Open Access Dissertation

Document Type

dissertation

Degree Name

Doctor of Philosophy (PhD)

Degree Program

Anthropology

Year Degree Awarded

2015

Month Degree Awarded

September

First Advisor

Sonya Atalay

Second Advisor

Jane Anderson

Third Advisor

Demetria Shabazz

Subject Categories

Indigenous Studies | Social and Cultural Anthropology

Abstract

As a result of the settler colonial project in North America, Ts’msyen have been thrust into a state of reclamation. The purpose of this study was to examine the distinctiveness of what it means for Ts’msyen to reclaim given our particular history and experiences with settler colonialism. Utilizing the poetics and politics as a theoretical, methodological and practical framework, this dissertation synthesizes the motivations, possibilities and obstacles associated with Ts’msyen reclamation in the contemporary era. Further, as a contribution to the literature on decolonization, Indigenous nationhood, Indigenous subjectivity, Indigenous methodologies and repatriation of Indigenous cultural heritage, I report on two multi-sited, auto-ethnographic, and community-based research initiatives: (1) a repatriation case study focusing on the legal and ethical dimensions associated with reclaiming Ts’msyen songs from archives, and (2) a case study focusing on embodied sovereignty and heritage reclamation with an urban Ts’msyen dance group. To contextualize the information generated from my engagements with over 200 Ts’msyen, I also offer my own experiences as a Ts’msyen hana’ax (woman), and as a dancer and a singer. Primary data are derived from a series of listening gatherings, translation workshops and talking circles from the repatriation case study; and a Photovoice project, talking circle and dance ethnography from the dance group study. Secondary data are derived from Ts’msyen lived social realties in the third space; academic literature; current affairs and archival research.

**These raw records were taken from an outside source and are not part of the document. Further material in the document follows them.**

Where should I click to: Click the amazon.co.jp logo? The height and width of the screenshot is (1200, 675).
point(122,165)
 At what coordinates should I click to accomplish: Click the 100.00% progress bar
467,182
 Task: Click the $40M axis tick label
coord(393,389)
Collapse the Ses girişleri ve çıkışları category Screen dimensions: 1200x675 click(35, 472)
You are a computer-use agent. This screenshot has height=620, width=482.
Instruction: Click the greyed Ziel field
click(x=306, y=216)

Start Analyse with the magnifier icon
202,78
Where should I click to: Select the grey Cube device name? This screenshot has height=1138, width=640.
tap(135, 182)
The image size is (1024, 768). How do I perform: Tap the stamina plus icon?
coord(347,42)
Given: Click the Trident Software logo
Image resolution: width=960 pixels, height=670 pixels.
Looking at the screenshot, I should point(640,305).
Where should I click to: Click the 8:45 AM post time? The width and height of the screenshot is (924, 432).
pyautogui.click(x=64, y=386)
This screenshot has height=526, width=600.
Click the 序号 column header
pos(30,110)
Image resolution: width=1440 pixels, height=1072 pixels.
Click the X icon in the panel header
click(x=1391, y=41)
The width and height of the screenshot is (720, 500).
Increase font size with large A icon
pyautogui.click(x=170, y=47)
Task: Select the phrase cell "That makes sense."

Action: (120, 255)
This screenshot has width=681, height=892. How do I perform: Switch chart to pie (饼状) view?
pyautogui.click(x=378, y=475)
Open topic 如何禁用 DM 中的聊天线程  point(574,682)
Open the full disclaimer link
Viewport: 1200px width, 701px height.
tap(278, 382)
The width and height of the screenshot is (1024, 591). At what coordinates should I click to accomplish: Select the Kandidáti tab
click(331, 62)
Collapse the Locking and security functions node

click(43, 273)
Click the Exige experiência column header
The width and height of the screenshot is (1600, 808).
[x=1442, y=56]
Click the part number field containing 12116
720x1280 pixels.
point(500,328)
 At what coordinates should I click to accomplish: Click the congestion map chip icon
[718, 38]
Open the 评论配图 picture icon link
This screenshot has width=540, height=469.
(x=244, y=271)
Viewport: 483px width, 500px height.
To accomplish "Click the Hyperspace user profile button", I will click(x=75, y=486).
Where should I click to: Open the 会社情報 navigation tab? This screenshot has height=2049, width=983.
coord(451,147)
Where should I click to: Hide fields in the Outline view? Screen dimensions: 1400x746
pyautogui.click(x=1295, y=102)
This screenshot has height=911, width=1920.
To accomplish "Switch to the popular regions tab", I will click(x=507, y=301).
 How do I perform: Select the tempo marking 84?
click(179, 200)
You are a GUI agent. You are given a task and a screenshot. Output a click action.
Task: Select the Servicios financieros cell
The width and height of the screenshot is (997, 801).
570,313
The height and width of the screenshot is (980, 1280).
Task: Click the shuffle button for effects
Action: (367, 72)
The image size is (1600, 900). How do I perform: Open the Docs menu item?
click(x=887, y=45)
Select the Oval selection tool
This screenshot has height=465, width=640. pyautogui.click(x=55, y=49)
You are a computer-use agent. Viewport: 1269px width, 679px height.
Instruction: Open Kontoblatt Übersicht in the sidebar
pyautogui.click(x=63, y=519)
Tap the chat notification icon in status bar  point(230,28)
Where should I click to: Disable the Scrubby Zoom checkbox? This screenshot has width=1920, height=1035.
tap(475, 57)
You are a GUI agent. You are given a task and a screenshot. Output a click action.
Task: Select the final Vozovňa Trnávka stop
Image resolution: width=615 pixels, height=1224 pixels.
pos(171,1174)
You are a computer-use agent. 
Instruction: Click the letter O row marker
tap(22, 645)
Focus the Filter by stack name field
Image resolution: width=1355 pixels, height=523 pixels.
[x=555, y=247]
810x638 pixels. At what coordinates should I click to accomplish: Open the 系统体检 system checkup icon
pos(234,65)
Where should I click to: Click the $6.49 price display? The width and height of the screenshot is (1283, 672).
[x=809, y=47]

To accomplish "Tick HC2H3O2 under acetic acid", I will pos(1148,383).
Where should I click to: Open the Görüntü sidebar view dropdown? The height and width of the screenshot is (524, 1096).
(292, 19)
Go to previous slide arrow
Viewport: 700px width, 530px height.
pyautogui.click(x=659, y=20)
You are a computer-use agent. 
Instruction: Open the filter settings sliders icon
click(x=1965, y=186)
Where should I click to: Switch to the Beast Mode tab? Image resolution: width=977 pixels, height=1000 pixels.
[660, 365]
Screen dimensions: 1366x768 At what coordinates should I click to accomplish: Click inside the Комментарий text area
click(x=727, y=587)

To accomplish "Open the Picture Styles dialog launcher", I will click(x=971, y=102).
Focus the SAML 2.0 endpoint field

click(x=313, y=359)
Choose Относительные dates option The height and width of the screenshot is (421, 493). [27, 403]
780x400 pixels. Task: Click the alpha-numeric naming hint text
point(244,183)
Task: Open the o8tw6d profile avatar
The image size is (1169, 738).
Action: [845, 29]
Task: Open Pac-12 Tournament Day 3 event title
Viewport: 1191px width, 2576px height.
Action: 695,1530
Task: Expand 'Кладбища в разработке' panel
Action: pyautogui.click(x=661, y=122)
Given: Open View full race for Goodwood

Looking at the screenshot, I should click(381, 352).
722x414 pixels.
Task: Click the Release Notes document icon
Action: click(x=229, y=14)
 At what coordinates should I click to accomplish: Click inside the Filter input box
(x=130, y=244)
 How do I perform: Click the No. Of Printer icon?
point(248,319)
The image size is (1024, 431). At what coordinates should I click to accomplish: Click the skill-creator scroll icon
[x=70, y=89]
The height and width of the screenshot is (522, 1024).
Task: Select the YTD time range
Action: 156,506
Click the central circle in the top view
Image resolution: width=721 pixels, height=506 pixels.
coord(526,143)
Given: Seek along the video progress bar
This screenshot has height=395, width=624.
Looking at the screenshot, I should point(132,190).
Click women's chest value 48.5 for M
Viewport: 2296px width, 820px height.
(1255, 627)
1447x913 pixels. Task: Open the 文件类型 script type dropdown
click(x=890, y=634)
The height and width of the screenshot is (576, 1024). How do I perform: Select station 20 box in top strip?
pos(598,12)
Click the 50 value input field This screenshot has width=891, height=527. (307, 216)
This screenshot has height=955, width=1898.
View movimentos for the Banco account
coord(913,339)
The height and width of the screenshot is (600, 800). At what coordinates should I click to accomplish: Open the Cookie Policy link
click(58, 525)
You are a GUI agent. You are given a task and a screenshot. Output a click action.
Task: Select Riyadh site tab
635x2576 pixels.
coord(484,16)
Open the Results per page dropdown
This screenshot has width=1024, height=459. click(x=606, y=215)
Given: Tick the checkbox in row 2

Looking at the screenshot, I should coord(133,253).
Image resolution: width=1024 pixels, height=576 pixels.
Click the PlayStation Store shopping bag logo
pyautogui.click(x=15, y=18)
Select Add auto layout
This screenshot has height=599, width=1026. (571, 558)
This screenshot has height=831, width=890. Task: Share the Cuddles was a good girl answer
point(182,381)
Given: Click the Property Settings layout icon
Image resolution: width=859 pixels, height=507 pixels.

Key findings show (a) the ways in which Ts’msyen laws and systems of property ownership are enacted when Ts’msyen sing and dance, (b) how an Indigenous research paradigm develops organically based on an ethos of relational accountability, (c) how Indigenous standpoints alter ethnographic form and disrupt objectified knowledge production, (d) and where to put the theories of decolonization into praxis in settler colonial contexts. Ultimately, this dissertation is representative of a Ts’msyen manifesto. It is a call for a renunciation of contemporary ethics, policies, laws, discourses and practices that continue the work of structured dispossession and Indigenous elimination, while it is also an active assertion of Ts’msyen nationhood, sovereignty, precedent, laws and ways of knowing, being and doing.